Input Lag of 2014 TVs
The input lag of a television is the time that elapses between a picture being generated by the source to the picture appearing on the screen. An input lag of more than 50ms starts to be noticeable by competitive gamers, > 75ms by good gamers playing fast games and > 100ms by the majority of people. Anything more than 125ms renders fast games unplayable.
Input lag of 2014 TVs
The following table lists all input lag times that we measured for 2014 TVs.
Input lag of 2013 TVs
How do I fix the input lag problem of my television?
Don't worry, most televisions can be adjusted so that they do not have high input lag. Try the following (which is how we set up the TVs in our tests):
- Set the TV to Game or PC Mode
- Disable all the television's settings
Additionally, you can try a lot of combinations of settings/modes/inputs.
To get the lowest input lag on Samsung TVs, you need to turn on Game mode. You can find it under System -> General. This usually drops the input lag by half.
Why is input lag important?
Input lag is only important if you are playing video games. Movies or TV shows are not affected, because you cannot interact with the signal. If your television has high input lag, you will see all your movements and interactions delayed on the screen. This is even more important in timing-critical games, like FPS games, or rhythm-based games like Guitar Hero. When watching a movie, though, even if the video is delayed by one minute, you will not see a difference unless the sound is not also delayed.
Why does the television take time to display a picture?

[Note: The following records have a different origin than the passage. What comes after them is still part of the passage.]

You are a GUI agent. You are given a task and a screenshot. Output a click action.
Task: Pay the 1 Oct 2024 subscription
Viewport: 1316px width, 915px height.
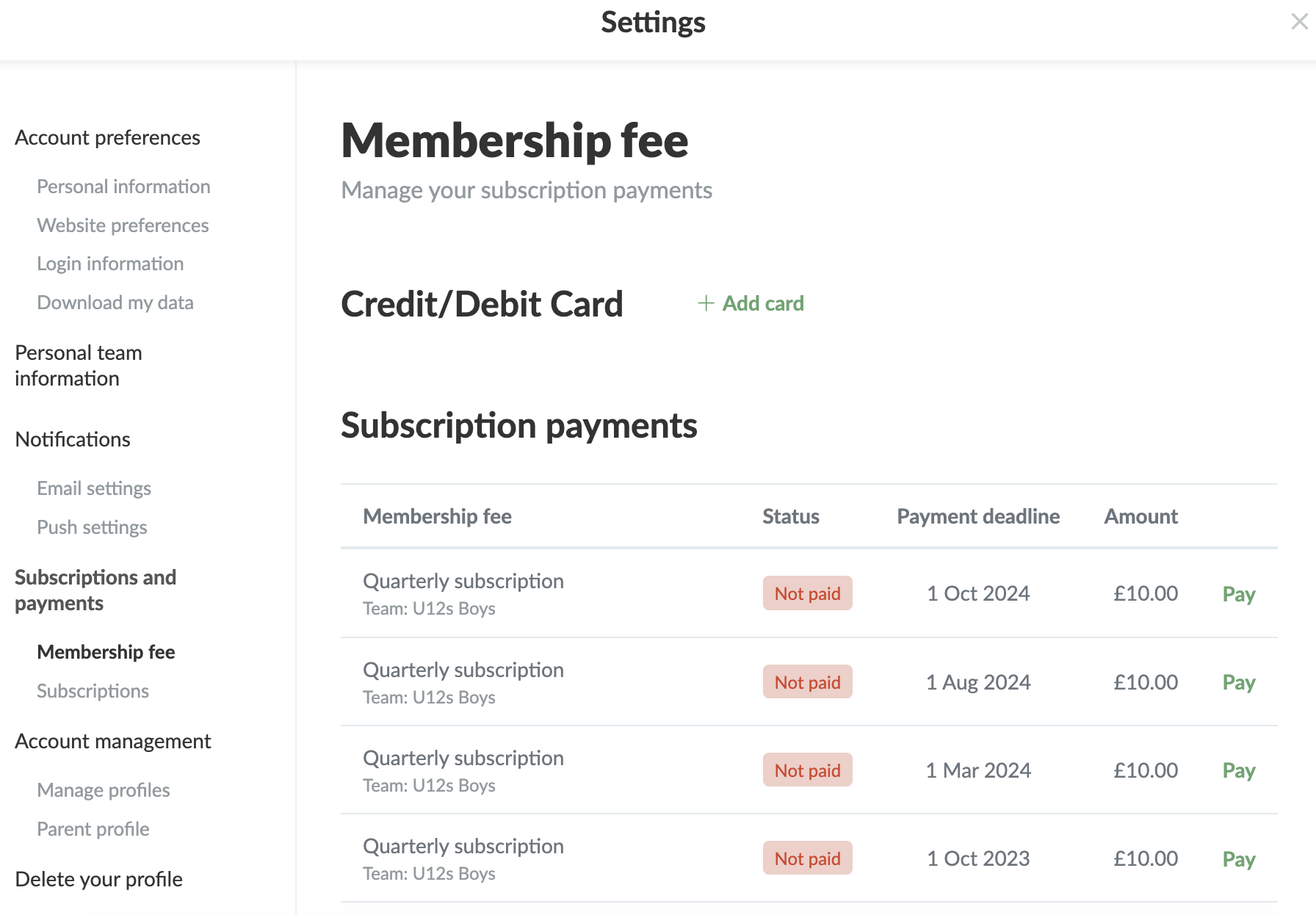(x=1238, y=594)
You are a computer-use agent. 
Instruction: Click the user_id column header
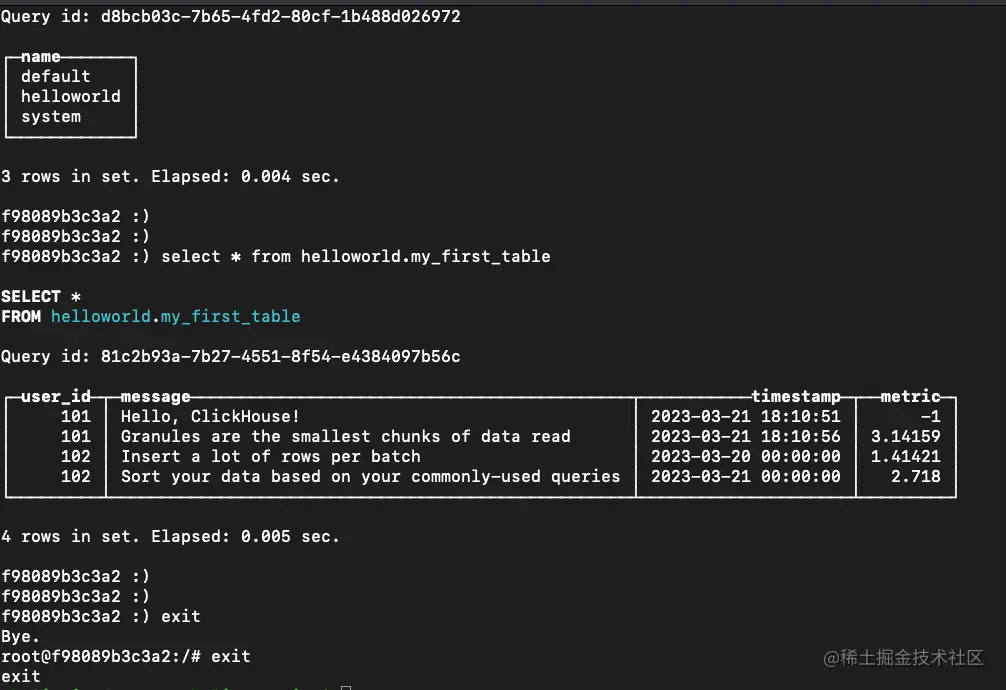[56, 396]
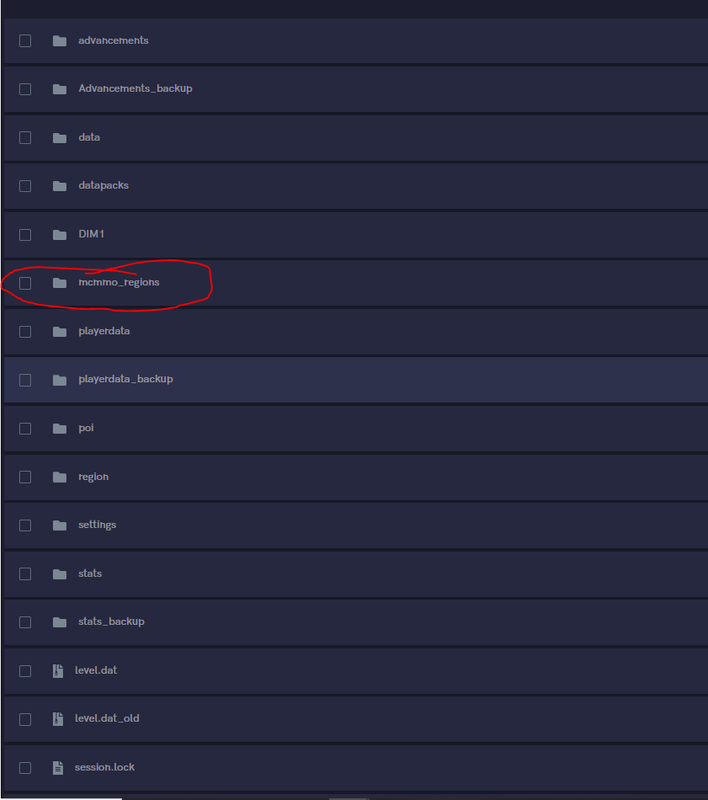Open the stats folder
Screen dimensions: 708x800
(90, 573)
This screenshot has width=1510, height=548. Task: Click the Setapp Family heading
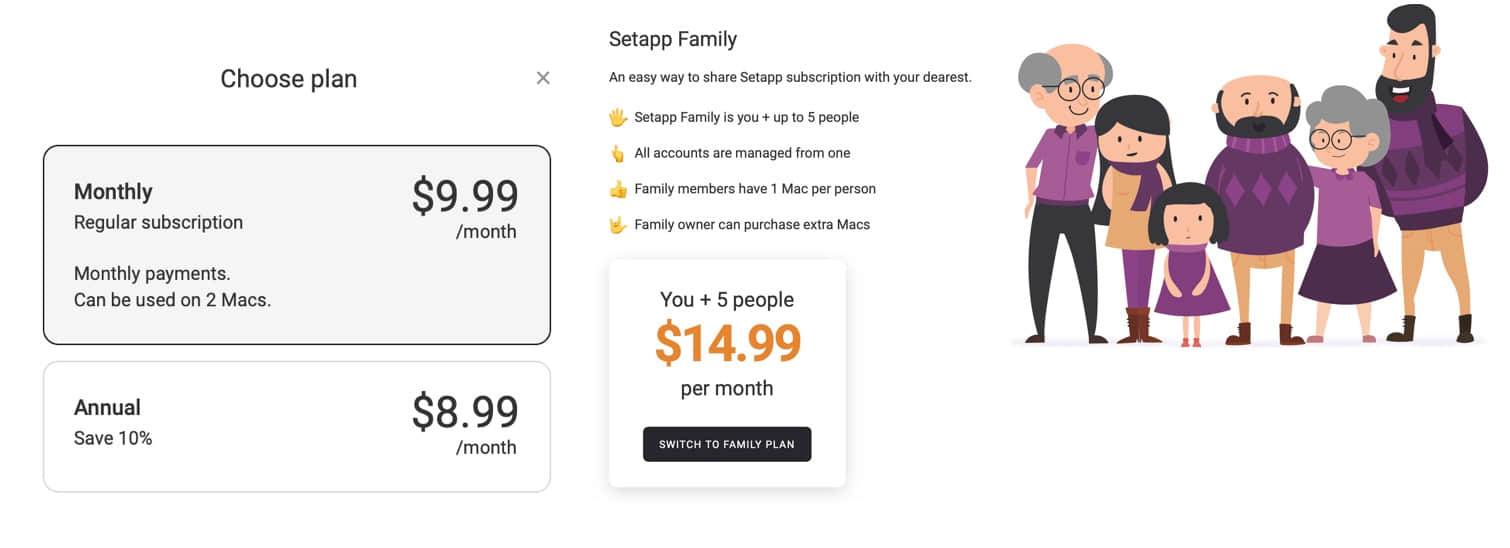tap(673, 40)
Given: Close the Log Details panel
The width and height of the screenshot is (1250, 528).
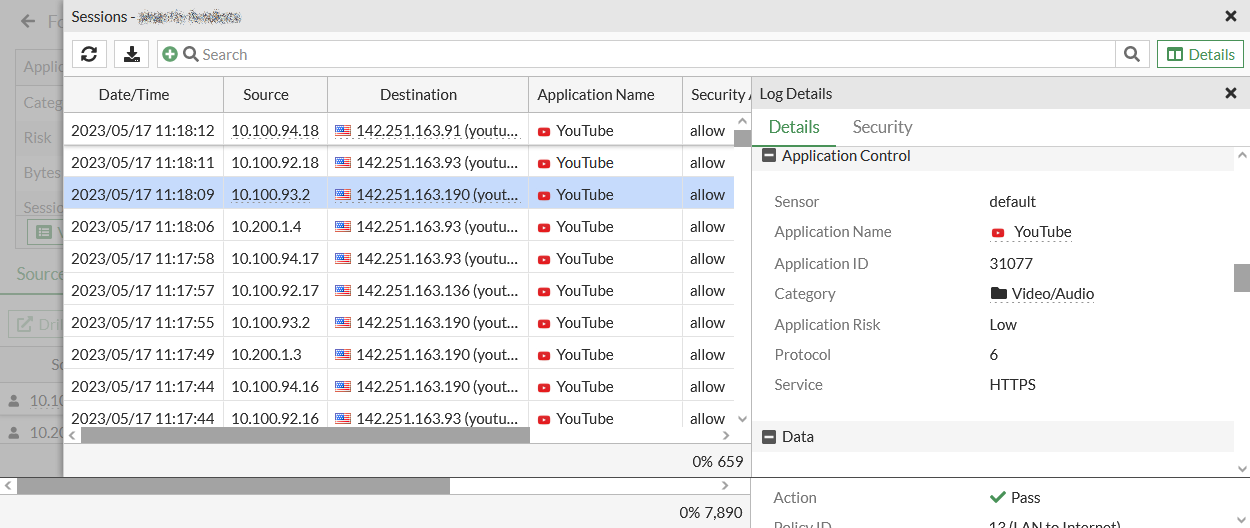Looking at the screenshot, I should coord(1231,93).
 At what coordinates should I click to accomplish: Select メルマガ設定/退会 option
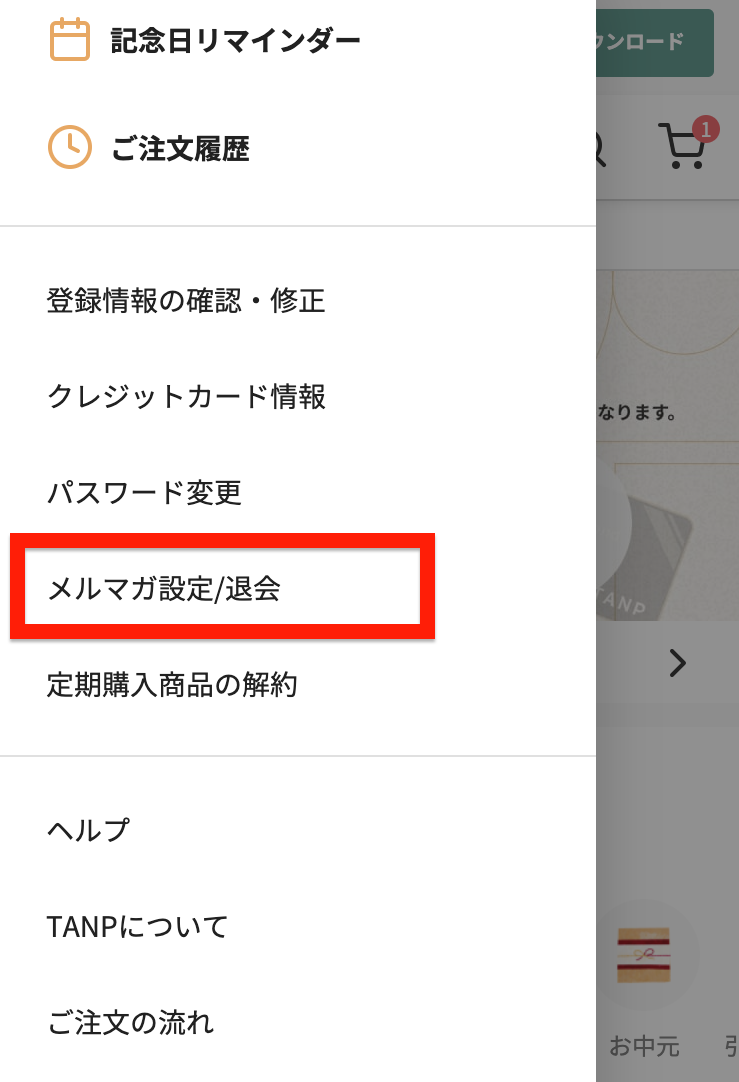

There are three main functions that delay the television: acquiring the source image, processing the image, and displaying it.
Acquisition of the image
The source signal does not always come in a native format for the television. A digital television will have to convert the analog RGB component signal to digital. This conversion takes time. If you are seeing a lot of lag from an analog signal, try using a digital signal instead, because the television will need to do fewer operations to transform it. The closer you are to the television's native format, the less input lag you will have.
Once the image is in a format understandable by the video processor, it can change it. This includes:
- Adding overlays (like menus)
- Adjusting the colors and brightness
- Interpolating the picture to match the television's refresh rate
- Scaling it (720p -> 1080p)
The time this step takes is affected by the speed of the video processor and the amount of processing needed. Even if you cannot control the speed of the processor, you can control which operations it needs to do with the settings of the television. The more settings you enable, the more work the processor needs to achieve.
Some televisions have a dual core processor in them. This can help reducing the input lag if a lot of processing options are turned on.
Displaying the image
Once the television has processed the image, it is ready to be displayed on the screen. This is the step where the video processor sends the image to the screen. However, the screen cannot change its state instantly - the time will depend on the technology and components of the television. A plasma screen can change its picture faster than an LCD screen. You cannot control the time of that phase; it is fixed per television.
How is it measured?
Input lag is not an official television specification because it depends on two varying factors: the type of source and the settings of the television. The easiest way you can measure it is by connecting a computer to the TV and displaying the same timer on both screens. You can find such a timer here. Then, if you take a picture of both screens, the time difference will be your input lag. This is, however, an approximation, because your computer does not necessarily output both signals at the same time. For example, the setup to the right indicates an input lag of 40ms (1:06:260 – 1:06:220).
In our tests, we measure it using a dedicated device made just for this: the Leo Bodnar tool. This is a lot more accurate than the two screens method (except for with plasma TVs).
Television maker knows that adding a lot of video processing increases input lag, which is why they usually have a gaming mode setting. Gaming mode will disable some of the television's most time-consuming processing. However, the gaming mode is not necessarily the setting that guarantees the lowest input lag of the television; you will sometimes need to play with the other settings to get the optimal input lag time.